(ENTRIES SUPPLIED Opens)
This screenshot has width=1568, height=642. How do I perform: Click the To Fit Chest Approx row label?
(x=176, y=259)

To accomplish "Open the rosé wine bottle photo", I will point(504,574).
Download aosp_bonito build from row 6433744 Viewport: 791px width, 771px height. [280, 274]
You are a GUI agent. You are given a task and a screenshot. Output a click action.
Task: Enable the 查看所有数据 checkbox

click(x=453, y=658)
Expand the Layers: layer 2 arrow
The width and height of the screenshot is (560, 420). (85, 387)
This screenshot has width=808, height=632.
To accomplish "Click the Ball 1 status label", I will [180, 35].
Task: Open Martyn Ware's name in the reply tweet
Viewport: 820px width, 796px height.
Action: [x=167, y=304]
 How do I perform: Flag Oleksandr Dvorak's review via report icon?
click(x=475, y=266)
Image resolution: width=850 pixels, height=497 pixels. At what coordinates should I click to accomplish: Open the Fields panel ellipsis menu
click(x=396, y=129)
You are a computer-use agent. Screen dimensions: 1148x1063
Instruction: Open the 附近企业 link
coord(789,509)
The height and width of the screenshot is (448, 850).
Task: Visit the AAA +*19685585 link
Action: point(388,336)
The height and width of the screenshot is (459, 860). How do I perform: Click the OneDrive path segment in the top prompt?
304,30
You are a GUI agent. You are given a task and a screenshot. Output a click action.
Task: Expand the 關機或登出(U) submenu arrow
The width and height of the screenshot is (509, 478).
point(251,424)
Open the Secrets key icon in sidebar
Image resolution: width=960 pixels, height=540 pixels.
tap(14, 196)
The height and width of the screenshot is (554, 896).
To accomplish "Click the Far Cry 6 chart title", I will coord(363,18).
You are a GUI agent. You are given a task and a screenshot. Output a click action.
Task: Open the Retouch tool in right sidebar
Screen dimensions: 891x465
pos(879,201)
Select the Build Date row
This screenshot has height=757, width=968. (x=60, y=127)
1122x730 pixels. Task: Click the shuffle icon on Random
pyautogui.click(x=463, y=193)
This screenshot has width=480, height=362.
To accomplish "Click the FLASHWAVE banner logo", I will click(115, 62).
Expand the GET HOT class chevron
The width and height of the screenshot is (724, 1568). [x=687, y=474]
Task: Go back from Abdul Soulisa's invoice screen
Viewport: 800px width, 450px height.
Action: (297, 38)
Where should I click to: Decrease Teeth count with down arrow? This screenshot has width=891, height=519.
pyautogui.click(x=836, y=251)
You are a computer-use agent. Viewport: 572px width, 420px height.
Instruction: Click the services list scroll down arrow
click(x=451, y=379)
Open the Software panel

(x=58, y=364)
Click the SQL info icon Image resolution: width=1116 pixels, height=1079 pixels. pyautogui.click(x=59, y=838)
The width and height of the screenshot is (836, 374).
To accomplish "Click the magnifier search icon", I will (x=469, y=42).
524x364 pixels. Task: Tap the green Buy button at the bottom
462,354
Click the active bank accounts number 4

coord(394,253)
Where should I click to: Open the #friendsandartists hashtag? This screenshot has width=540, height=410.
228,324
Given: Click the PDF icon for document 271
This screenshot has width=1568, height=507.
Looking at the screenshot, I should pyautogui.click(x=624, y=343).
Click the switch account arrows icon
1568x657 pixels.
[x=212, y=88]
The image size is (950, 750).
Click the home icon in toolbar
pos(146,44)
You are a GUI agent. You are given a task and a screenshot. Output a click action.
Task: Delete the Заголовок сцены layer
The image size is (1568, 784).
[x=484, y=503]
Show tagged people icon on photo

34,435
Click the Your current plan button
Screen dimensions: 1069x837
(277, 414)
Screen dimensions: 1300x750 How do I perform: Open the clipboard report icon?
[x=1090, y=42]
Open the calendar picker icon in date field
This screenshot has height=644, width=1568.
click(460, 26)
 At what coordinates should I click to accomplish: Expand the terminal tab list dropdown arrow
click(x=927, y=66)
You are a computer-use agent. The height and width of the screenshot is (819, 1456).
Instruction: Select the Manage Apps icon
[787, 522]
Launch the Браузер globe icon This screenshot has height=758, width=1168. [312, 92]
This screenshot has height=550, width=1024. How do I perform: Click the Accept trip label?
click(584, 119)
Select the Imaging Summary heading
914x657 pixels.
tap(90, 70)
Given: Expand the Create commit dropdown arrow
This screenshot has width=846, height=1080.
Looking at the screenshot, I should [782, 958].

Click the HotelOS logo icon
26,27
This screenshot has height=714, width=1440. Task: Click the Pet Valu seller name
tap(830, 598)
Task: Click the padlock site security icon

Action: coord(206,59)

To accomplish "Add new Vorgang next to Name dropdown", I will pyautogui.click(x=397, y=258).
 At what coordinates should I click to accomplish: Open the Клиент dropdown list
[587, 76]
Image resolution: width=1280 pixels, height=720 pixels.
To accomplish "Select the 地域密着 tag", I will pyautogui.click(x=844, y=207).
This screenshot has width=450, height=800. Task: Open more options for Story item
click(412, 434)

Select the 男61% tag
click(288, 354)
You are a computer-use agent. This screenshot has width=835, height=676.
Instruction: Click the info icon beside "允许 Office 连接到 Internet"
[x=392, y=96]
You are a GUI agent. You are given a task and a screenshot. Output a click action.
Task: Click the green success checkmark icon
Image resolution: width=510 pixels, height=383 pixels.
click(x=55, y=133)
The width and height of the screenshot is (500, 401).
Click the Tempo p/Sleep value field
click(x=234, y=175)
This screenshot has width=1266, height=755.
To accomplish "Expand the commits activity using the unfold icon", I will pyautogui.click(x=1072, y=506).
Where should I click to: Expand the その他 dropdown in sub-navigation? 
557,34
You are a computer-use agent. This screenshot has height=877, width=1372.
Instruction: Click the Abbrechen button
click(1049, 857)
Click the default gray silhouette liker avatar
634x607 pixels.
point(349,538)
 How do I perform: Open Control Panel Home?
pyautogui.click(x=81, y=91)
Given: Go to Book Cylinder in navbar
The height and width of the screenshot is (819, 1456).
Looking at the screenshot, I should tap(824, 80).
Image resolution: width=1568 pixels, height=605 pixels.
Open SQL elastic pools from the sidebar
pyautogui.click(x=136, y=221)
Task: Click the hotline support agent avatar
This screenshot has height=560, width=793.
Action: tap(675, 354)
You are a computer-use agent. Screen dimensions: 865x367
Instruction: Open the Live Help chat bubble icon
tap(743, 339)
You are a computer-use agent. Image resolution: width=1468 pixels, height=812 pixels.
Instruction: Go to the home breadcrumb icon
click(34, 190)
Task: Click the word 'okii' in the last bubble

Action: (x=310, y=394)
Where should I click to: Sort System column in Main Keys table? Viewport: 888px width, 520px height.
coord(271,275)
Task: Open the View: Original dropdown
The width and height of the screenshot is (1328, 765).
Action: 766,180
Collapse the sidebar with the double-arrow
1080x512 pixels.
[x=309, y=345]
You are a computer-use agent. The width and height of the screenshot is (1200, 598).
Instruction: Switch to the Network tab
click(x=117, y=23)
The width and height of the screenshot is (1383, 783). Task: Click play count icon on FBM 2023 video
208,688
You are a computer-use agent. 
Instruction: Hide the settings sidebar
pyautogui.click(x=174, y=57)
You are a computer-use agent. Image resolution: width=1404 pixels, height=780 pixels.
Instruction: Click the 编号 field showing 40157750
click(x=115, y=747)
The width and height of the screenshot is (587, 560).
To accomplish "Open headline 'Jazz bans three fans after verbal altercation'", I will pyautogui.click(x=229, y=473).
(ENTRIES SUPPLIED Closes)
YOUR OBJECTIVE —
Show every line above in which the word "will" occurs.

OUTPUT OF THE TASK —
To accomplish "Open the rosé wine bottle photo", I will point(504,574).
To accomplish "Click the Ball 1 status label", I will [180, 35].
To accomplish "Click the Far Cry 6 chart title", I will coord(363,18).
To accomplish "Click the FLASHWAVE banner logo", I will click(115, 62).
To accomplish "Click the magnifier search icon", I will (x=469, y=42).
To accomplish "Add new Vorgang next to Name dropdown", I will pyautogui.click(x=397, y=258).
To accomplish "Select the 地域密着 tag", I will pyautogui.click(x=844, y=207).
To accomplish "Expand the commits activity using the unfold icon", I will pyautogui.click(x=1072, y=506).
To accomplish "Open headline 'Jazz bans three fans after verbal altercation'", I will pyautogui.click(x=229, y=473).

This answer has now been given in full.